Short task ▸
Reproduce the listing below with every occurrence of "Image resolution" renamed to "Display resolution", leaving everything else unchanged.

Records for processing ▸
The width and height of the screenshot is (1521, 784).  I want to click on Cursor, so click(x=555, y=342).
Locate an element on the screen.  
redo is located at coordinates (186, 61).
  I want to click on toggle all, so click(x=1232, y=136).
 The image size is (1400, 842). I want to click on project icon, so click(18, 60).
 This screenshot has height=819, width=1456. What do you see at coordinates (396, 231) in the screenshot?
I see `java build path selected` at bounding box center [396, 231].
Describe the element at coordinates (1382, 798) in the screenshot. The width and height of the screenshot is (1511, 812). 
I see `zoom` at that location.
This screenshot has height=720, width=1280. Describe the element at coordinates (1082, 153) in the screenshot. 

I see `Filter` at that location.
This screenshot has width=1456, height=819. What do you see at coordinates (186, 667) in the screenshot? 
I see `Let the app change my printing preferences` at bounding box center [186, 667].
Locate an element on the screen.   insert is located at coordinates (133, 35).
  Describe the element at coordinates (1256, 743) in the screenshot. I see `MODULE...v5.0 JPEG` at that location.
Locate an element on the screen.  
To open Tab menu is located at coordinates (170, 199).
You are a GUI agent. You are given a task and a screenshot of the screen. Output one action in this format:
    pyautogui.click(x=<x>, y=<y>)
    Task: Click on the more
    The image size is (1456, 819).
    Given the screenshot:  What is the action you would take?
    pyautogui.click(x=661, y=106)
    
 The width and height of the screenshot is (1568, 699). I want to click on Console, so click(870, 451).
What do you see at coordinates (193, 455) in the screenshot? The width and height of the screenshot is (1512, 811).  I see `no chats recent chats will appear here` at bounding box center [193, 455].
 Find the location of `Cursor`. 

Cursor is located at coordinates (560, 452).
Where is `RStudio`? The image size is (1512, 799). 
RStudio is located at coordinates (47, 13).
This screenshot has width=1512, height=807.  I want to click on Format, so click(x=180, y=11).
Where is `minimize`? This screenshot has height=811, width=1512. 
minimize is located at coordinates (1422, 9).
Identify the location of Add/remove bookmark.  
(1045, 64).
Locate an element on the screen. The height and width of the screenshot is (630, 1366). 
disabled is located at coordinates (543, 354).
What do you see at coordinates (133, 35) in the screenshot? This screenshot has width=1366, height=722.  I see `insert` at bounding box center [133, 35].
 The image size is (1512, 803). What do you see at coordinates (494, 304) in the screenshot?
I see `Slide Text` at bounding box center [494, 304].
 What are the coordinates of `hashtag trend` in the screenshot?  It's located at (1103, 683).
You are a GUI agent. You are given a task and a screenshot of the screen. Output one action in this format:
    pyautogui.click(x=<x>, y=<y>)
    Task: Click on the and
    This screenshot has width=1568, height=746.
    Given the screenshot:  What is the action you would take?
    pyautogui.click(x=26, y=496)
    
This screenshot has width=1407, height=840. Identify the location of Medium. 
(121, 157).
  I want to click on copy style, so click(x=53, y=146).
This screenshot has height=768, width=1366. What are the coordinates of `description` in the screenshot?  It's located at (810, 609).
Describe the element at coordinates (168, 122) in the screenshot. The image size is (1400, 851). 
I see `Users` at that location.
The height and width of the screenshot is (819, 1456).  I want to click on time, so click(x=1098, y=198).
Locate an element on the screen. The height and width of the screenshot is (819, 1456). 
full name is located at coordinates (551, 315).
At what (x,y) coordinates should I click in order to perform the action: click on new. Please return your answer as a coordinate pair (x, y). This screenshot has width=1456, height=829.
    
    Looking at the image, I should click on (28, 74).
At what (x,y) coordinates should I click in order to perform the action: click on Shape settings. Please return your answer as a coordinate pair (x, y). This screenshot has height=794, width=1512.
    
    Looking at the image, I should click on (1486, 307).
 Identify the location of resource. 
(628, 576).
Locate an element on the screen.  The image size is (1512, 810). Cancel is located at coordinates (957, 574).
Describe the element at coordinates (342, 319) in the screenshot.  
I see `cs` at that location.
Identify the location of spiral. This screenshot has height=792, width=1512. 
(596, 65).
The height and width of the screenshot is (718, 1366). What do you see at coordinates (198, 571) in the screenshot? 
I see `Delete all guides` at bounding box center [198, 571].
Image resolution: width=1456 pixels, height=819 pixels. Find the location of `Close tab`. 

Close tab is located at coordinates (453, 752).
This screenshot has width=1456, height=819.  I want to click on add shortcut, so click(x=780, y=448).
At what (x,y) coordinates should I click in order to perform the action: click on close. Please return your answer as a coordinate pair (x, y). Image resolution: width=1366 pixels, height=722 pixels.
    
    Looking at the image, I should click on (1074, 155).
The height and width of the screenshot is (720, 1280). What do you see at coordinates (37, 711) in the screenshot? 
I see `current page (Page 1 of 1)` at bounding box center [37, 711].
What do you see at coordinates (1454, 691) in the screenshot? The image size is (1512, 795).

Answer to the exercise ▸
The width and height of the screenshot is (1521, 784).  I want to click on Cursor, so click(x=555, y=342).
Locate an element on the screen.  
redo is located at coordinates (186, 61).
  I want to click on toggle all, so click(x=1232, y=136).
 The image size is (1400, 842). I want to click on project icon, so click(18, 60).
 This screenshot has height=819, width=1456. What do you see at coordinates (396, 231) in the screenshot?
I see `java build path selected` at bounding box center [396, 231].
Describe the element at coordinates (1382, 798) in the screenshot. The width and height of the screenshot is (1511, 812). 
I see `zoom` at that location.
This screenshot has height=720, width=1280. Describe the element at coordinates (1082, 153) in the screenshot. 

I see `Filter` at that location.
This screenshot has width=1456, height=819. What do you see at coordinates (186, 667) in the screenshot? 
I see `Let the app change my printing preferences` at bounding box center [186, 667].
Locate an element on the screen.   insert is located at coordinates (133, 35).
  Describe the element at coordinates (1256, 743) in the screenshot. I see `MODULE...v5.0 JPEG` at that location.
Locate an element on the screen.  
To open Tab menu is located at coordinates (170, 199).
You are a GUI agent. You are given a task and a screenshot of the screen. Output one action in this format:
    pyautogui.click(x=<x>, y=<y>)
    Task: Click on the more
    The image size is (1456, 819).
    Given the screenshot:  What is the action you would take?
    pyautogui.click(x=661, y=106)
    
 The width and height of the screenshot is (1568, 699). I want to click on Console, so click(870, 451).
What do you see at coordinates (193, 455) in the screenshot? The width and height of the screenshot is (1512, 811).  I see `no chats recent chats will appear here` at bounding box center [193, 455].
 Find the location of `Cursor`. 

Cursor is located at coordinates (560, 452).
Where is `RStudio`? The image size is (1512, 799). 
RStudio is located at coordinates (47, 13).
This screenshot has width=1512, height=807.  I want to click on Format, so click(x=180, y=11).
Where is `minimize`? This screenshot has height=811, width=1512. 
minimize is located at coordinates (1422, 9).
Identify the location of Add/remove bookmark.  
(1045, 64).
Locate an element on the screen. The height and width of the screenshot is (630, 1366). 
disabled is located at coordinates (543, 354).
What do you see at coordinates (133, 35) in the screenshot? This screenshot has width=1366, height=722.  I see `insert` at bounding box center [133, 35].
 The image size is (1512, 803). What do you see at coordinates (494, 304) in the screenshot?
I see `Slide Text` at bounding box center [494, 304].
 What are the coordinates of `hashtag trend` in the screenshot?  It's located at (1103, 683).
You are a GUI agent. You are given a task and a screenshot of the screen. Output one action in this format:
    pyautogui.click(x=<x>, y=<y>)
    Task: Click on the and
    This screenshot has width=1568, height=746.
    Given the screenshot:  What is the action you would take?
    pyautogui.click(x=26, y=496)
    
This screenshot has width=1407, height=840. Identify the location of Medium. 
(121, 157).
  I want to click on copy style, so click(x=53, y=146).
This screenshot has height=768, width=1366. What are the coordinates of `description` in the screenshot?  It's located at (810, 609).
Describe the element at coordinates (168, 122) in the screenshot. The image size is (1400, 851). 
I see `Users` at that location.
The height and width of the screenshot is (819, 1456).  I want to click on time, so click(x=1098, y=198).
Locate an element on the screen. The height and width of the screenshot is (819, 1456). 
full name is located at coordinates (551, 315).
At what (x,y) coordinates should I click in order to perform the action: click on new. Please return your answer as a coordinate pair (x, y). This screenshot has width=1456, height=829.
    
    Looking at the image, I should click on (28, 74).
At what (x,y) coordinates should I click in order to perform the action: click on Shape settings. Please return your answer as a coordinate pair (x, y). This screenshot has height=794, width=1512.
    
    Looking at the image, I should click on (1486, 307).
 Identify the location of resource. 
(628, 576).
Locate an element on the screen.  The image size is (1512, 810). Cancel is located at coordinates (957, 574).
Describe the element at coordinates (342, 319) in the screenshot.  
I see `cs` at that location.
Identify the location of spiral. This screenshot has height=792, width=1512. 
(596, 65).
The height and width of the screenshot is (718, 1366). What do you see at coordinates (198, 571) in the screenshot? 
I see `Delete all guides` at bounding box center [198, 571].
Display resolution: width=1456 pixels, height=819 pixels. Find the location of `Close tab`. 

Close tab is located at coordinates (453, 752).
This screenshot has width=1456, height=819.  I want to click on add shortcut, so click(x=780, y=448).
At what (x,y) coordinates should I click in order to perform the action: click on close. Please return your answer as a coordinate pair (x, y). Display resolution: width=1366 pixels, height=722 pixels.
    
    Looking at the image, I should click on (1074, 155).
The height and width of the screenshot is (720, 1280). What do you see at coordinates (37, 711) in the screenshot? 
I see `current page (Page 1 of 1)` at bounding box center [37, 711].
What do you see at coordinates (1454, 691) in the screenshot? The image size is (1512, 795).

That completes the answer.